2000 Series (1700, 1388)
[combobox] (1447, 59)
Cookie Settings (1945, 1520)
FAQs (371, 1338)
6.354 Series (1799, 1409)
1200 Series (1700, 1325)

......

How to complete this task:
Go over the listing above and return each line with "Series".

Output for this task:
2000 Series (1700, 1388)
6.354 Series (1799, 1409)
1200 Series (1700, 1325)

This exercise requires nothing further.